Following opening remarks from Rougeau and Clough Center Director and BC Law Professor Vlad Perju, the first day of discussions ranged from government institutional structures to social and economic rights. The three panels, “Rights & Democracy,” “Adjudication & Rights,” and “Rights, Order, and Ordering,” included a variety of viewpoints from both domestic and international experts and scholars.
The second day opened with the highly anticipated panel, “Measuring ‘Progressive Realization,’” featuring remarks by four members of the UN Committee on Economic, Social, and Cultural Rights (UNCESCR) from Belgium, Egypt, Colombia, and Korea. They provided a variety of perspectives on public budgets and funding and how they might be used to better measure social and economic equity.
A highlight of the conference was the keynote by Sen, the Thomas W. Lamont University Professor at Harvard University and winner of the Nobel Prize in Economics in 1998.

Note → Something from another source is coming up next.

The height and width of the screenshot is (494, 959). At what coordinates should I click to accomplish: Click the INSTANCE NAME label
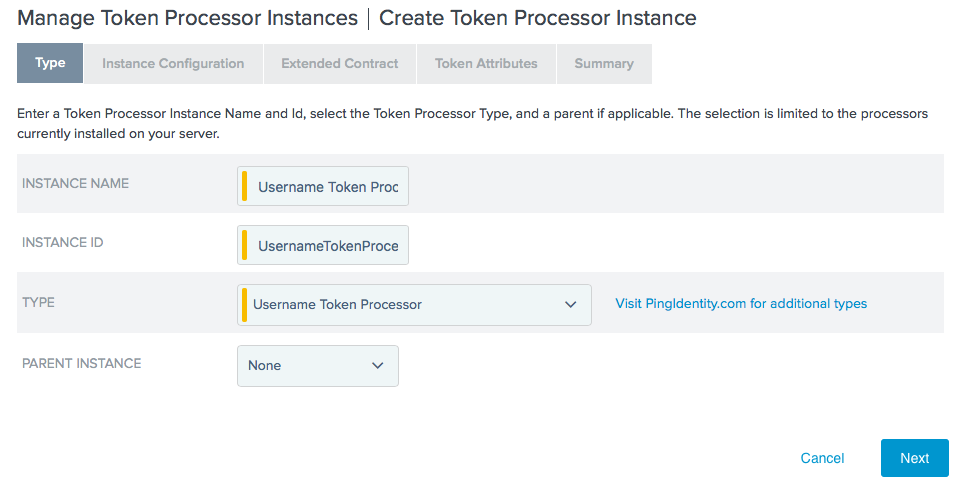tap(75, 183)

“No one can be long in the field of economic and social rights, or human rights in general, or development economics, or Indian history, or constitutional democracy, or law and justice, without reading what Amartya Sen has written on the subject,” Young said, in her introduction of Sen.
Sen, considered one of the most significant contributors to welfare economics and the author of important books such as The Idea of Justice and Development as Freedom, spoke on the philosophical, moral, and ethical relationships among government, law, and society. Sen referred to a variety of authors ranging from Adam Smith to Kant and Jeremy Bentham in order to explain and explore the place of reason, duty, and social science in society’s understanding of social and economic justice. He called his talk “Rights in a Global World.”

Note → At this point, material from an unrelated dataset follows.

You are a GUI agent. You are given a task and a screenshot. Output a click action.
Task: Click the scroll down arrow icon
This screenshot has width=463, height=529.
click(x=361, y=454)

“The recognition of human rights is not an insistence that everyone everywhere rises to help prevent every violation of every human right no matter where it occurs,” Sen said, when discussing the duties of people and institutions in the recognition of human rights. “It is rather an acknowledgement that if one is in a plausible position to do something effective in preventing the violation of such a right, then one does have an obligation to consider doing just that.”
Sen ended by talking about optimal choice and reasoning in the future decision-making of human rights-related policy options, discouraging the pursuit of optimal choice in the realm of human rights.
“In dealing with human rights we need not do anything like that,” He said. “Human rights demands more sophisticated reasoning.”